El maestro de baile se mostró debidamente intimidado.
Acercó un cirio a las luces de la parte frontal del escenario.
—Vuestra destreza es, en efecto, legendaria —admitió al superar su pasmo y recobrar su inclinación natural a adular y lisonjear—. Hemos oído hablar de vuestras muchas…hmmm… conquistas.
De la Rougierre se pavoneó con una mano en la cadera, al tiempo que quitaba importancia al tema con un gesto de la otra, para luego volver a ocupar su asiento.
—¿Y esas historias acerca de la condesa Emmanuelle —preguntó al tiempo que se lamía los labios—, son…?
—¡Por favor, insisto! En este caso hay una reputación en juego…
Es decir, la suya propia, por si salía a relucir que la condesa había rechazado sus avances con persistencia.
—… hay temas que un De la Rougierre no comenta con un comerciante.
El maestro de baile se inclinó y dejó el tema.
—Y ahora —dijo el embajador—, que entren las mejores.
—Eh, desde luego, excelencia. —Gropius chasqueó los dedos.
—Miele —dijo. Una muchacha menuda y con aire impertinente salió de detrás de las cortinas y se detuvo sobre el diminuto escenario donde, tras sonreír con afectación, ejecutó unos pocos pasos de danza.
—Es suficiente —dijo De la Rougierre—. Mostradme otra.
Con expresión alicaída, Miele se marchó arrastrando su boa de pieles.
—Ésta es Tessa Ahlquist —explicó Gropius.
Una bailarina esbelta, de elegantes piernas adecuadamente exhibidas por un vestido desvergonzado, sustituyó a la primera muchacha. El embajador se sintió más interesado que antes, pero se cansó con rapidez y la hizo marchar. Tessa Ahlquist se fue airadamente entre una agitación de plumas.
Enfadado, De la Rougierre se volvió a mirar al maestro de baile.
—Pensaba haber dado las instrucciones con mucha claridad.

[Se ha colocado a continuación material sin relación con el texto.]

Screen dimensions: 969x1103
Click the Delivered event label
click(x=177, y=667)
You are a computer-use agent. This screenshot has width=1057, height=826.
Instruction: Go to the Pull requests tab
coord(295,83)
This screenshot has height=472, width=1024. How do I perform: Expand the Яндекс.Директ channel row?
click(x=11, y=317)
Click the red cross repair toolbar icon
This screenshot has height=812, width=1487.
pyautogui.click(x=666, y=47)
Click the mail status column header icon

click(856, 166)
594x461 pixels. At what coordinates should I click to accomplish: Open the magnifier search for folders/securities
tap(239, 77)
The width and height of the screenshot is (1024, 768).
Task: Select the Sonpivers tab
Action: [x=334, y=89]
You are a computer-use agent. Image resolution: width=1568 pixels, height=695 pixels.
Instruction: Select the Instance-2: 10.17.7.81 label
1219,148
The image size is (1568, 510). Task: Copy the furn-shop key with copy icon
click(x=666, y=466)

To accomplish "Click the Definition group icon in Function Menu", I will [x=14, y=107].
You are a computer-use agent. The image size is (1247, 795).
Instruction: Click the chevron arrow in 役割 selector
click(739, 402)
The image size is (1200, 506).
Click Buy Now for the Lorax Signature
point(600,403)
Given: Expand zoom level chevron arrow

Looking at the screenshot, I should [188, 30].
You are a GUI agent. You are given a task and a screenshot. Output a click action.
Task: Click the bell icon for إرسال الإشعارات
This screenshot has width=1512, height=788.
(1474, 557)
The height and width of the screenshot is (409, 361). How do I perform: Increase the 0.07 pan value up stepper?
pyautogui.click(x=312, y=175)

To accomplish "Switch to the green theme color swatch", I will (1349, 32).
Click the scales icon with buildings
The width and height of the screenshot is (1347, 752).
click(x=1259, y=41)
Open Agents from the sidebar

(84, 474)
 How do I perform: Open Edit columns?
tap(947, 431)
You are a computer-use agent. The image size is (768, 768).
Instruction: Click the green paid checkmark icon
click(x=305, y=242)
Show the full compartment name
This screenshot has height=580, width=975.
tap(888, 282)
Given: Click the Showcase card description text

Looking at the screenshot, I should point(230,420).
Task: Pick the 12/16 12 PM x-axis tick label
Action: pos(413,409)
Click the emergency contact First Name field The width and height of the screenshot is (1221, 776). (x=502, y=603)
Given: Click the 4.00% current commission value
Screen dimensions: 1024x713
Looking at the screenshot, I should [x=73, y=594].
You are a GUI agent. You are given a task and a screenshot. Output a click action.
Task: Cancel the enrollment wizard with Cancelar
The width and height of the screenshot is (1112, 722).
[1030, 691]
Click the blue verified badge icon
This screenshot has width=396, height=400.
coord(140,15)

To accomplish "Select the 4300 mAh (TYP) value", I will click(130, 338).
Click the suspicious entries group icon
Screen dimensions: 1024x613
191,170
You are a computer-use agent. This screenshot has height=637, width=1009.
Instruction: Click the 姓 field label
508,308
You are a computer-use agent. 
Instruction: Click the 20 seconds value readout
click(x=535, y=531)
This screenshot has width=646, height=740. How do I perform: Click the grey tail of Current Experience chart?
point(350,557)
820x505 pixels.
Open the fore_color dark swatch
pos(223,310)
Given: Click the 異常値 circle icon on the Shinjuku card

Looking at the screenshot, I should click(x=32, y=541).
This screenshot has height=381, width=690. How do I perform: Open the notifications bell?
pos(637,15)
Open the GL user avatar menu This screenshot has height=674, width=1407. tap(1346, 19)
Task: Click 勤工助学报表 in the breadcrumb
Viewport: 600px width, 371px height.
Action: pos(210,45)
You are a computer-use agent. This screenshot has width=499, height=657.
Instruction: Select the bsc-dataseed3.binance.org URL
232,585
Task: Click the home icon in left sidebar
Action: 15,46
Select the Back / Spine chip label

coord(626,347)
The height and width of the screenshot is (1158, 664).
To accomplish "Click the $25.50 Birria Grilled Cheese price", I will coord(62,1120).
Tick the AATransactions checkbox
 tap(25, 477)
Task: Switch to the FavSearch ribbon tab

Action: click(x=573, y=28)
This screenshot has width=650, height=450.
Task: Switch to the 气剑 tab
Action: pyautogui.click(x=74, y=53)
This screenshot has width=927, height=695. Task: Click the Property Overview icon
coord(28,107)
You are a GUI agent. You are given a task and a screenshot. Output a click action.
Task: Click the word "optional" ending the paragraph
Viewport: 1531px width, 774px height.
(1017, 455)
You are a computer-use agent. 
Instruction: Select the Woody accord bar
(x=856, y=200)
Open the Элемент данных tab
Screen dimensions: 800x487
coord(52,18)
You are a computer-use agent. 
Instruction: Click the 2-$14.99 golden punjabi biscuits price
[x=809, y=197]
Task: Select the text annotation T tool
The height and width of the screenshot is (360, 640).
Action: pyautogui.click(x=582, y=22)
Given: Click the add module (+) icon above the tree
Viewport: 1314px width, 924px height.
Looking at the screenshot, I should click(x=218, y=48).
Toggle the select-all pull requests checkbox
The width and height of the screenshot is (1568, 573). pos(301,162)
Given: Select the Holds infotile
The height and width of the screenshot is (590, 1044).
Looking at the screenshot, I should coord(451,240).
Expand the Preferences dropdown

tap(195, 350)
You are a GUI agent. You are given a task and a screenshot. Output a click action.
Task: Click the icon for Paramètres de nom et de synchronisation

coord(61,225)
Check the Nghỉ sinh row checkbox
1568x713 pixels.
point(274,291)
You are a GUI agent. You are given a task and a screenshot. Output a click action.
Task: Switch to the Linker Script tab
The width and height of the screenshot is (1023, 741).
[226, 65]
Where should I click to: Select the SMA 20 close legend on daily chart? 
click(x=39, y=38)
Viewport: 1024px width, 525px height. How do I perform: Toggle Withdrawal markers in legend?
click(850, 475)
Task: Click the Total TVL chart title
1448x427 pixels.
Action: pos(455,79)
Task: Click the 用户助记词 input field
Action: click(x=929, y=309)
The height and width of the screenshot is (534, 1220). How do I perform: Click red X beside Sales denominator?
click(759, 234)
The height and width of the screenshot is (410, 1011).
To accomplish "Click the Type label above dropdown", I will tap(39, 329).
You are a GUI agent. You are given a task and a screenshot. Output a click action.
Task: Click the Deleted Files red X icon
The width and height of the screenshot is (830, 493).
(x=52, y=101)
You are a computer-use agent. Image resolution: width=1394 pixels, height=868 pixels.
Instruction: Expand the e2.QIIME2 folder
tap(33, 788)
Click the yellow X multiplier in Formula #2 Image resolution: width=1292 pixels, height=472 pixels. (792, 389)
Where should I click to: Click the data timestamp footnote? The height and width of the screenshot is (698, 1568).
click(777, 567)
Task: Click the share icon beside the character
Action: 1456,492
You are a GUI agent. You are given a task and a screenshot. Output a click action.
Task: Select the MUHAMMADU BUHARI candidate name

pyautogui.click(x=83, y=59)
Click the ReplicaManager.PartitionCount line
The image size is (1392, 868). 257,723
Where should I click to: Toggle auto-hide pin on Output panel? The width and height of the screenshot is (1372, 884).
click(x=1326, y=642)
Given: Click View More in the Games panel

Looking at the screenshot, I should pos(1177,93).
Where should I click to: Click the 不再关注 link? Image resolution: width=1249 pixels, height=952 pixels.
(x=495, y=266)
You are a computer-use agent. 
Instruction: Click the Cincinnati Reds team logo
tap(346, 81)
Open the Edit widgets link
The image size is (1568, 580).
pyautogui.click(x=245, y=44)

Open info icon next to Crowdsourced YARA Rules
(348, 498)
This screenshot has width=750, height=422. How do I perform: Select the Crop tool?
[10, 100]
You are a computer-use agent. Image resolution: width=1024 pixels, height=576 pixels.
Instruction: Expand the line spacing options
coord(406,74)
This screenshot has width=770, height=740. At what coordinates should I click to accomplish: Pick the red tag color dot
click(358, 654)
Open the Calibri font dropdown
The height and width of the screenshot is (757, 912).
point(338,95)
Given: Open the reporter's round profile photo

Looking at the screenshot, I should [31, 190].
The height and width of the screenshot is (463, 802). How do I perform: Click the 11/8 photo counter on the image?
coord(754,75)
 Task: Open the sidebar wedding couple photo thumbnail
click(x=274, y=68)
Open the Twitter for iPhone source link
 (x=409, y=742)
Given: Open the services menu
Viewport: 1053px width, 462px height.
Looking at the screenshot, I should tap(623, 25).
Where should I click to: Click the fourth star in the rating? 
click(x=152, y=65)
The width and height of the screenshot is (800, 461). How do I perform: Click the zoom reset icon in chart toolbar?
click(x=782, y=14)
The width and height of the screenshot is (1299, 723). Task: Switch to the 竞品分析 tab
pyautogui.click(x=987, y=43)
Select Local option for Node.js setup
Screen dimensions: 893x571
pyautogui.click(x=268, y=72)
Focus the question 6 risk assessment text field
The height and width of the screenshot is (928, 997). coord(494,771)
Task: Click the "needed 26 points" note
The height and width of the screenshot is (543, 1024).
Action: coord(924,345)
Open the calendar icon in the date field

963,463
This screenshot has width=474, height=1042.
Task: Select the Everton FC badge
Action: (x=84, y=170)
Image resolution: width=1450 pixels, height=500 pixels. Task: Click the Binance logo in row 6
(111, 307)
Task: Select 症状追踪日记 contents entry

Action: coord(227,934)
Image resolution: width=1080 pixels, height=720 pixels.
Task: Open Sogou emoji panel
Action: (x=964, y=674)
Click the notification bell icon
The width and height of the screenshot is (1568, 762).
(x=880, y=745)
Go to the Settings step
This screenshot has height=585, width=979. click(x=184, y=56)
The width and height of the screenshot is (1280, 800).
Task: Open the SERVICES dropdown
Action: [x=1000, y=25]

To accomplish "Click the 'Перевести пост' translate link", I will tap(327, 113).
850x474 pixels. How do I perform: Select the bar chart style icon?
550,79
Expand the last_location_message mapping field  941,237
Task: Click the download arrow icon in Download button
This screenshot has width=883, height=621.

Ésta es una función muy especial y mis requerimientos son muy especiales.
Gropius lo escuchaba con atención y asentía como un imbécil.
—Quiero una mujer grande, ¿comprendéis? ¡Grande!
Gropius se masticó el bigote.
—Ah, por supuesto, excelencia. Lo entiendo perfectamente. Queréis una bailarina de estatura.
—Pues sí, es exactamente eso. ¡Estatura! La muchacha debe tener proporciones heroicas, ¿entendéis? Heroicas.
Una sonrisa de roedor apareció en la cara del maestro de baile.
—¡Milizia —gritó—, por favor, sal y baila para el caballero! Apareció la siguiente muchacha…
… y De la Rougierre creyó estar enamorado otra vez.